■ WHAT THIS TASK INVOLVES: In the entries that follow, how many lines hold "below"? Nothing but the number is expected.

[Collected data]
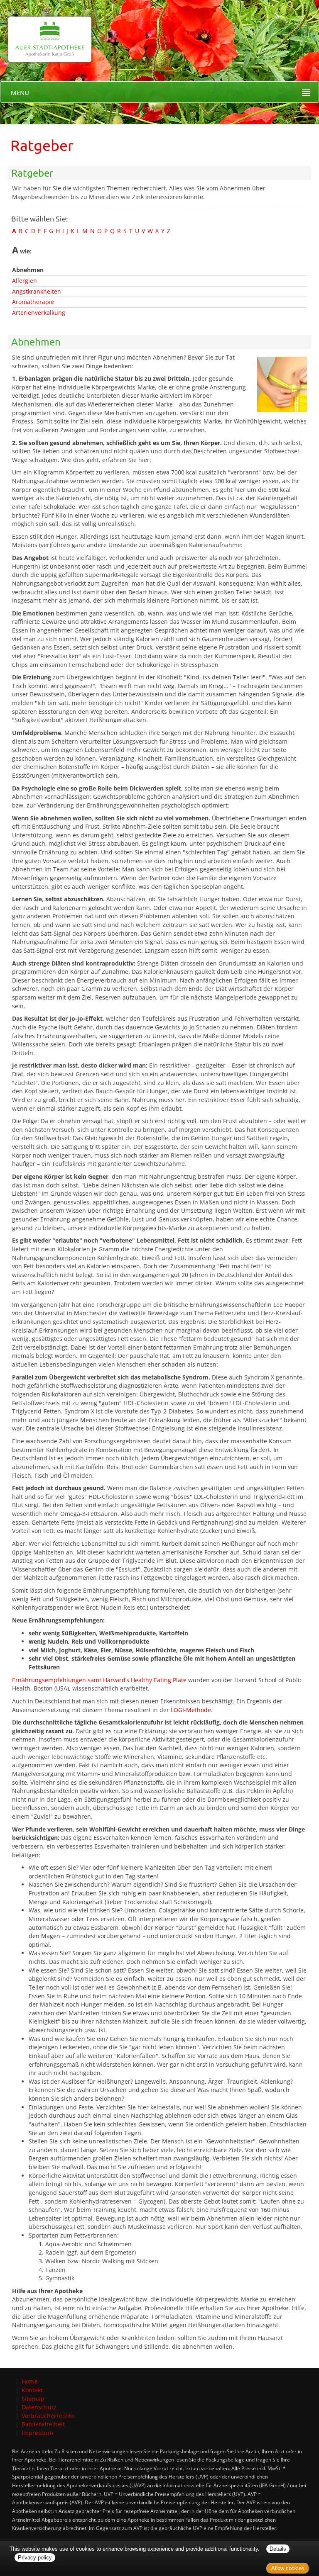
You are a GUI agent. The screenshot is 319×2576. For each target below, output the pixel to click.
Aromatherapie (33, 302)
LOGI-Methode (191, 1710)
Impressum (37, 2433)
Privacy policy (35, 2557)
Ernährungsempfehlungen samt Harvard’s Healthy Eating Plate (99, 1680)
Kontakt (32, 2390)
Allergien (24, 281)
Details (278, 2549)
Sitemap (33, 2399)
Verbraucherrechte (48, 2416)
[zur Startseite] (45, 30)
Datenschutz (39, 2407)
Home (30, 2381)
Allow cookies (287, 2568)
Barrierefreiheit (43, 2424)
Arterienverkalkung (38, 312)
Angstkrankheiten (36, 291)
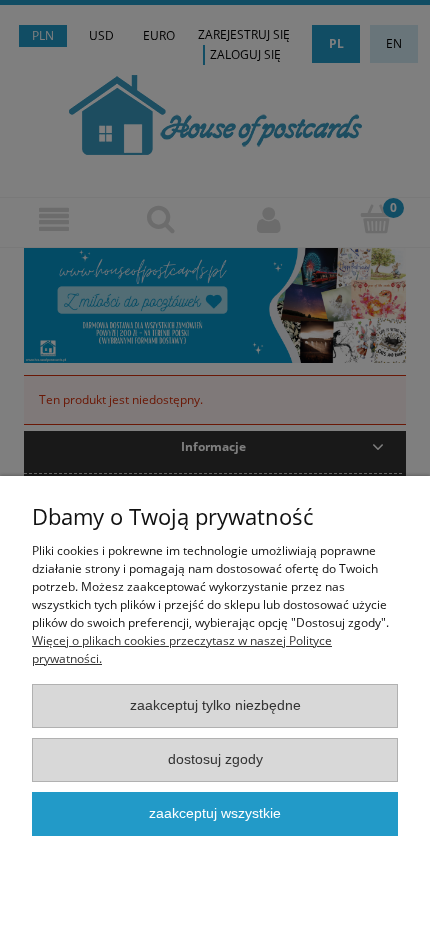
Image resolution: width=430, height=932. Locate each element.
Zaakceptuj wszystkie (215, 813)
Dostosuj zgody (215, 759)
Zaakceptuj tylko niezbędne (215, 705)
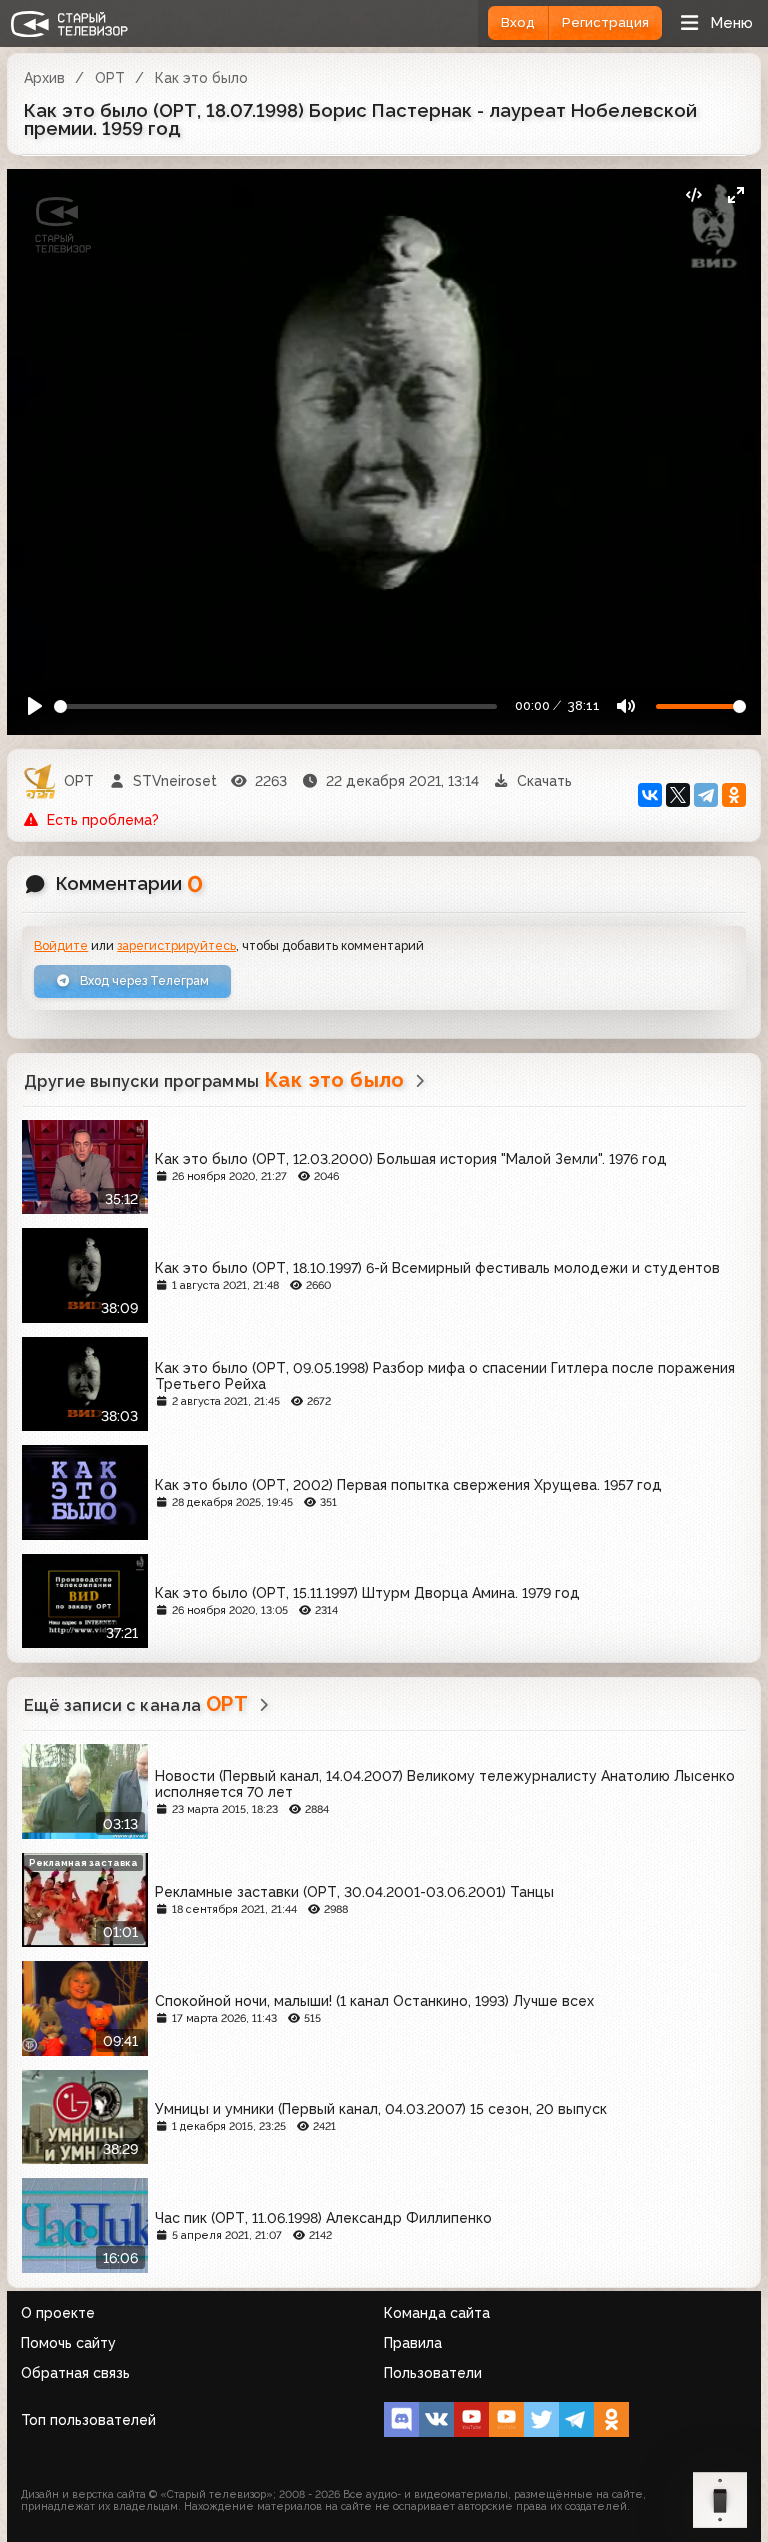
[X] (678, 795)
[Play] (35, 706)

* * *

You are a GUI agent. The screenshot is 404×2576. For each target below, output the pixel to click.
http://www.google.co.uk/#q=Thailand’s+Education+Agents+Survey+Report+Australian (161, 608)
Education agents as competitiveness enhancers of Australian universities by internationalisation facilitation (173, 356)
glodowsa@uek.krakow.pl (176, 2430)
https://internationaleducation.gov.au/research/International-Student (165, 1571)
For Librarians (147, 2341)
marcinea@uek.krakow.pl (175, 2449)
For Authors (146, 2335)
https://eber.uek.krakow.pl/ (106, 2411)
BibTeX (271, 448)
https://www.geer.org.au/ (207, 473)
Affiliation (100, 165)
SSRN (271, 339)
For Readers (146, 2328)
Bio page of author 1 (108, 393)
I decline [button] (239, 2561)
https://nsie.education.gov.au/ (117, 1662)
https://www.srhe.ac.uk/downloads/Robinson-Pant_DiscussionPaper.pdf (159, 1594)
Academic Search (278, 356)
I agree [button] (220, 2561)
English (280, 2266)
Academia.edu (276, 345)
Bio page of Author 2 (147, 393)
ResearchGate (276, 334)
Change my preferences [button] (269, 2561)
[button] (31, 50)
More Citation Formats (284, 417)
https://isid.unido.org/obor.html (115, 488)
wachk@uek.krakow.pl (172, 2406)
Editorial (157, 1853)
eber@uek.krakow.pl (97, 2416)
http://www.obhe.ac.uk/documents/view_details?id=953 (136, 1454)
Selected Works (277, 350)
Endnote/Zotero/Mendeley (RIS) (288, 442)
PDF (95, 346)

■ COMPLETED TASK: 2